# [YOUR ASSIGNMENT]
Look for the word "Manage" in the material below. Copy each line that has it.

# [DATA PROVIDED]
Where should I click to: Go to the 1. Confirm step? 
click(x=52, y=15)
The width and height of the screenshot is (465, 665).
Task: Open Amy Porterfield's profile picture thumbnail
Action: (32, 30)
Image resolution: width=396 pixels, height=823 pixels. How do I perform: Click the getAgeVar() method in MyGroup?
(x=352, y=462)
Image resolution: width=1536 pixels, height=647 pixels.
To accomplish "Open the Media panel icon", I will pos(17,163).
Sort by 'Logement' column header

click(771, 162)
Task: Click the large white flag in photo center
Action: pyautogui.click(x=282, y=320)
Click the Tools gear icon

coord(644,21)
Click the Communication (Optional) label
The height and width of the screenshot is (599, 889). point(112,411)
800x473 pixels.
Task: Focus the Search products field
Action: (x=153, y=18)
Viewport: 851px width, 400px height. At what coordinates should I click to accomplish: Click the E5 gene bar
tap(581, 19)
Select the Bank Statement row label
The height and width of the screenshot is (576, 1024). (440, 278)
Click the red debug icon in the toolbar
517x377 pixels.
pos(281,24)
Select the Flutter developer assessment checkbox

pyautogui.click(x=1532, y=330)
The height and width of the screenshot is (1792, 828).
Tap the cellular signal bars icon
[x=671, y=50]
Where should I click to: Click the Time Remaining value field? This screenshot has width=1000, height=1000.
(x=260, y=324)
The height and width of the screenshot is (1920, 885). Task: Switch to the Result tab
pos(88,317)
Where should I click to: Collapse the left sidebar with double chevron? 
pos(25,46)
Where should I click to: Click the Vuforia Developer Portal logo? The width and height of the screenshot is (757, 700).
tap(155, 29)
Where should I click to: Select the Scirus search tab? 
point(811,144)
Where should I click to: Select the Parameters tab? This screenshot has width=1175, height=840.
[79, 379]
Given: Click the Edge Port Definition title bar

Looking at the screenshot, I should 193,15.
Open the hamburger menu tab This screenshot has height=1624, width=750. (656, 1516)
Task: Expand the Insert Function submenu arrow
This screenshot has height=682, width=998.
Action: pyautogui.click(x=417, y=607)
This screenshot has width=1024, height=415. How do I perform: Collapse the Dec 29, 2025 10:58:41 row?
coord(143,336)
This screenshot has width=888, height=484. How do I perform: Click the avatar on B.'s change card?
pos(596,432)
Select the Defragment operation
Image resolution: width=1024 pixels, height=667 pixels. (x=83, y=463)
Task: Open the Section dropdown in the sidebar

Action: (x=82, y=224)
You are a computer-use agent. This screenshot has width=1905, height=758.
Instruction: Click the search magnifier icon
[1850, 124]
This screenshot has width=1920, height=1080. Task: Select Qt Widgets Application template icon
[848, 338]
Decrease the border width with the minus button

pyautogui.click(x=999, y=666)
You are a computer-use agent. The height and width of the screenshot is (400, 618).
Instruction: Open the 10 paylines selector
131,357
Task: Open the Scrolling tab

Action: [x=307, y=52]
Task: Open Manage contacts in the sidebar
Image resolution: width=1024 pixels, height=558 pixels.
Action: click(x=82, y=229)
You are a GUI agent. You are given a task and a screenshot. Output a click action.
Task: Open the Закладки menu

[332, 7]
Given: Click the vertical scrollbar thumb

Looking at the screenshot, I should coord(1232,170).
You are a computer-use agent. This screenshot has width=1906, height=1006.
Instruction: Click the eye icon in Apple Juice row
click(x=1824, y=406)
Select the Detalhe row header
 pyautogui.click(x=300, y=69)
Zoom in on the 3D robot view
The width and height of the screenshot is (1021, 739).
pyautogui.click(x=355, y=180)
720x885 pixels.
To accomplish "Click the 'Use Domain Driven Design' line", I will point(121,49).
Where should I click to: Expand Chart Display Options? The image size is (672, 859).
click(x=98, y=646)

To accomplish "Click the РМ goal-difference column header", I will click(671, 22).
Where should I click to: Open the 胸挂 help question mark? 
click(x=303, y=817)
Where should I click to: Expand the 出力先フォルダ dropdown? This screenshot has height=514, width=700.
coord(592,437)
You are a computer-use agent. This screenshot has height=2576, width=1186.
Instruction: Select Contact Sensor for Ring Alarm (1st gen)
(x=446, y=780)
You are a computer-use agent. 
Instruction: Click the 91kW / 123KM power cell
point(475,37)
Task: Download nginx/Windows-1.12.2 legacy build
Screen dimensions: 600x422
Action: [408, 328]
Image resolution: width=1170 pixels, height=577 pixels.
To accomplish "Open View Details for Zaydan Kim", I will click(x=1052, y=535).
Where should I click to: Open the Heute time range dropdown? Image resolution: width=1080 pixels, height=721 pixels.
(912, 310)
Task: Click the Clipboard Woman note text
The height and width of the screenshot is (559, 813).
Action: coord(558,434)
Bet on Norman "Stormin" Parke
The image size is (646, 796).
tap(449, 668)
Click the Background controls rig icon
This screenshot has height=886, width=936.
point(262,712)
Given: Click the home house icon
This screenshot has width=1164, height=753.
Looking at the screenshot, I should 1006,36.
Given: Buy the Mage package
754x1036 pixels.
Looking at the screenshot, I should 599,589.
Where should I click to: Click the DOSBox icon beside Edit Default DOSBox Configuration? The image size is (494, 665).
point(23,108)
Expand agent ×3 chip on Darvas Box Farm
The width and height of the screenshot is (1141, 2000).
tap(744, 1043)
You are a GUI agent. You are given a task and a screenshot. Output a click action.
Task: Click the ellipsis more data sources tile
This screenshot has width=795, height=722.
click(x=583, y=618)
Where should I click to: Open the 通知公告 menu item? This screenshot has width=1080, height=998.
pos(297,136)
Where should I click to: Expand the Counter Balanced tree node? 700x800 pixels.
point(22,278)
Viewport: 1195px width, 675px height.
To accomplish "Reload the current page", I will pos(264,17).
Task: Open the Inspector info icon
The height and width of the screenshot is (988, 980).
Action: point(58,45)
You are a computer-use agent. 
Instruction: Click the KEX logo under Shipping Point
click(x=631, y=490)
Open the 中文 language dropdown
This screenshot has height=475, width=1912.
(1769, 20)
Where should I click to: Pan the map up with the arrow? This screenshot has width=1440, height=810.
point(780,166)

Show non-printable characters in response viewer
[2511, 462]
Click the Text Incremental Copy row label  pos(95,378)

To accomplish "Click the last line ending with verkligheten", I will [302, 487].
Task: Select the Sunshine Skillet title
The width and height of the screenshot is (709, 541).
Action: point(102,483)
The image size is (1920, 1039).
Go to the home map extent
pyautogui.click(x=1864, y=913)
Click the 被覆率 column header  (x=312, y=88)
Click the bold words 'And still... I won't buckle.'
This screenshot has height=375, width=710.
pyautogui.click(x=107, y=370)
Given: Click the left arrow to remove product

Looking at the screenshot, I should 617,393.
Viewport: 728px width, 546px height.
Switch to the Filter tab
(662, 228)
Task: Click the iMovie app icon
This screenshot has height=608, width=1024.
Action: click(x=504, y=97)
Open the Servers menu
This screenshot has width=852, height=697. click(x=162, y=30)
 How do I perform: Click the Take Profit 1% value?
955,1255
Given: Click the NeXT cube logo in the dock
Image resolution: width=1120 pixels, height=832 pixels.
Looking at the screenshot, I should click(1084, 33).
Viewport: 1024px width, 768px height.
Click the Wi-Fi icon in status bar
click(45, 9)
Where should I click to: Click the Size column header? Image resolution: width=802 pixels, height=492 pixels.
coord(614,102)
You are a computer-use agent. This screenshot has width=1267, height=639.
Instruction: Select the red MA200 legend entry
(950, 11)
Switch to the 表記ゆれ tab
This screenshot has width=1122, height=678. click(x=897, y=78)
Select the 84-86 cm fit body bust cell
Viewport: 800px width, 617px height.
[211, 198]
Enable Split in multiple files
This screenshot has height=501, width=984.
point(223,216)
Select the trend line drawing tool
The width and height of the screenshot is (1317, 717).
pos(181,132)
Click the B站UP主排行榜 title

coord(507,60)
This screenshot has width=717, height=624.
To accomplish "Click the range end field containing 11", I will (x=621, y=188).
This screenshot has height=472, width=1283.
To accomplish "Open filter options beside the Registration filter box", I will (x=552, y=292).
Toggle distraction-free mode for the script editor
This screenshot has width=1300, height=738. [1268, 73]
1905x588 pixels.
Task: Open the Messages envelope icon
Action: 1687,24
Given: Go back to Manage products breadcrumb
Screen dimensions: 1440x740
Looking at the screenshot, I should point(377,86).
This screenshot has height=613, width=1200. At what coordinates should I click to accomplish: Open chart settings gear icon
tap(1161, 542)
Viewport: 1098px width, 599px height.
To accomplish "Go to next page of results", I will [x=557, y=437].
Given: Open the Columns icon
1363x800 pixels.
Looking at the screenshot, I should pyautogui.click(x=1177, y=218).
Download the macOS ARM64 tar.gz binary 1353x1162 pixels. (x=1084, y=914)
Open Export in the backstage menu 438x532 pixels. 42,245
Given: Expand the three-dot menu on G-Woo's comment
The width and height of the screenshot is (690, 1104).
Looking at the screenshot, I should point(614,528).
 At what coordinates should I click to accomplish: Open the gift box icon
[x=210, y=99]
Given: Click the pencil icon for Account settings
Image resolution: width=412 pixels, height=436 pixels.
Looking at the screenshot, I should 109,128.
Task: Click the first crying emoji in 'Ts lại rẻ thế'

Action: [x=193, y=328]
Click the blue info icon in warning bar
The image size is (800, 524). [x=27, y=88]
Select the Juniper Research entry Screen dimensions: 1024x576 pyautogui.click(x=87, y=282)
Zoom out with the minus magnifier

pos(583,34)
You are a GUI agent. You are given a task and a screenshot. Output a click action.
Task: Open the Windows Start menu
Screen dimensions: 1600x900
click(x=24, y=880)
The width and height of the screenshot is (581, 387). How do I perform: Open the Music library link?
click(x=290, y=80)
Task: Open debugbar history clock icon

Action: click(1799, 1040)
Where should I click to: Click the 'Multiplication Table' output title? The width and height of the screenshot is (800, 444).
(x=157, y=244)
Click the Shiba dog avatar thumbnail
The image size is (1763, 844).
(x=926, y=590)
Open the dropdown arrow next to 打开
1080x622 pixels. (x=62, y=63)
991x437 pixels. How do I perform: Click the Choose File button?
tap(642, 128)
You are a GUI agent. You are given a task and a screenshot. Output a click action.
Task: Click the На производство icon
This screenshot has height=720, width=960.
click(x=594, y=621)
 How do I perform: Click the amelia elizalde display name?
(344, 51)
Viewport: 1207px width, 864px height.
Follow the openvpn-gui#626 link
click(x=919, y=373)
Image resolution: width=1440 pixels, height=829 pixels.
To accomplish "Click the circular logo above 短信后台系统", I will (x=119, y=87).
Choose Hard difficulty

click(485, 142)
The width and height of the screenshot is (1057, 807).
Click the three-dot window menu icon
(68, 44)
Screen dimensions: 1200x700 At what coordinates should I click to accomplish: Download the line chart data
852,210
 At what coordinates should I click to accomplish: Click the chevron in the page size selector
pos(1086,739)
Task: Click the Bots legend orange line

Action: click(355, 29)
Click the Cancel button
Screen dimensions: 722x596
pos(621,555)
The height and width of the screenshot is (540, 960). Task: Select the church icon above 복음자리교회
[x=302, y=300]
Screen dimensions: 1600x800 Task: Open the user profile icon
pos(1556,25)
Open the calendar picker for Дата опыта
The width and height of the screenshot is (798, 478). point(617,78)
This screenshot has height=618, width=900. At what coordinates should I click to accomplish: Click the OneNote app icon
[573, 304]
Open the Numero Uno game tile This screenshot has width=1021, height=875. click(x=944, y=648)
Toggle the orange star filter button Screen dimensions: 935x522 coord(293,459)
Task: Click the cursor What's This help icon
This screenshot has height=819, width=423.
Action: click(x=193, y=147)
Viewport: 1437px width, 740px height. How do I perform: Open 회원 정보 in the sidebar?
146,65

# [RESULT OF THIS EXERCISE]
Task: Open Manage contacts in the sidebar
Given: Go back to Manage products breadcrumb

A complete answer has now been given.